The 90-90 with hip shift is one of the Postural Restoration Institute’s basic techniques used to reposition a forwardly rotated left hemi-pelvis. It is one of five repositioning techniques included in the Myokinematic Restoration manual. This technique is best used for classic Left AIC patterned people because it is designed to reposition the left hemi-pelvis only. This is not something you’d generally use with PEC people, who have both sides of their pelvis rotated forward.
The goal of this exercise is to reposition the pelvis of a Left AIC patterned individual. This means that we will pull the left hemi-pelvis backwards (posteriorly) out of its anteriorly rotated position and into a more neutral resting position.
The Supine 90/90 with hip shift will facilitate:
- Left Hamstring
- Left Internal Obliques and Rectus Abdominus
- Left psoas
- Lower back muscles
Keep in mind, you may actually accomplish a lot more than what I just listed with this technique. It is possible to not only turn off the Left AIC pattern, but also to inhibit the Right BC pattern and the neck pattern as well. I would say this is not the norm, however. It depends on the individual that you are working with.
All PRI exercises are designed to both activate certain muscles and inhibit others. The inhibition aspect is generally thought of as the more important of the two, the reason being that it is overactive chains of muscles that are holding us in certain positions.
When doing PRI, keep this in mind: activation is easier than inhibition. Inhibiting an over-active muscle chain is harder than facilitating an under-active muscle chain.
So when a technique doesn’t work, it’s usually an issue of unsuccessful inhibition rather than unsuccessful activation. This requires a paradigm shift for most trainers. As trainers, we are in the mindset of muscle activation. But PRI is heavily about turning “off” muscles, otherwise the exercises won’t succeed.
Whenever a technique doesn’t work, my mind immediately thinks “what muscle won’t turn off” rather than “what muscle won’t turn on”.
Also, as the exercises get more challenging, the individual will likely fall back on old inefficient movement patterns to accomplish the exercise. This is undesirable since in the process they will be activating the muscle chains we are trying to shut off.
In the case of a Left AIC patterned individual (the majority of people), it is overactive hip flexors, primarily the left psoas, that is holding the left hemi-pelvis forward. Thus, the left psoas must be inhibited, and the best position to do this is in the supine 90/90 position. This explains why repositioning techniques are generally done in supine on the floor.
Some important points about this exercise:
When lifting your hip up off the ground, it is important to not lift so high that your lower back loses contact with the surface.
Keep the lower back in contact with the ground while you inhale and exhale. This is hugely important. In fact, you can reposition a pelvis without even putting the feet up on the wall if you can get the individual to go through the breathing process without losing contact with the ground. Many people will try to arch their lower back as they inhale due to their dysfunctional breathing patterns. Arching a lower back during inhalation is “extension”. This extension will not enable a hip flexor to shut off. You can activate a left hamstring all day long, but the left pelvis won’t budge if you can’t shut off the hip flexor.

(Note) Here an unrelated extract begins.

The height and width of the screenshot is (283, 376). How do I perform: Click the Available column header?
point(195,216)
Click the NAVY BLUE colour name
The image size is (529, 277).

Don’t push into the wall with the left foot. Pushing into the wall will turn on hip flexors. Instead, you want to pull down through your heel (without letting the heel move). You are essentially performing an isometric left hamstring curl.
Inhale gently through your nose, exhale more forcefully through your mouth, and make the exhalation twice as long as your inhalation. But don’t blow your air out by turning on your neck muscles. Neck muscles should stay relaxed. You can think along the lines of “sighing” all your air out. Some people keep their lips too closed to get effective exhalation, others open their whole mouth and you see their cheeks flutter. You’ll see a lot of odd breathing styles. The goal is to get the air “out”.
When this technique doesn’t work on someone, it’s usually a breathing issue. They are either arching their back, and thus keeping the hip flexors turned on, or not exhaling fully. Usually it’s both.
“in fact, you can reposition a pelvis without even putting the feet up on the wall if you can get the individual to go through the breathing process without losing contact with the ground”.
can you please elaborate more on how you do it?
Also Is it possible to reposition a pelvic, while laying sideways?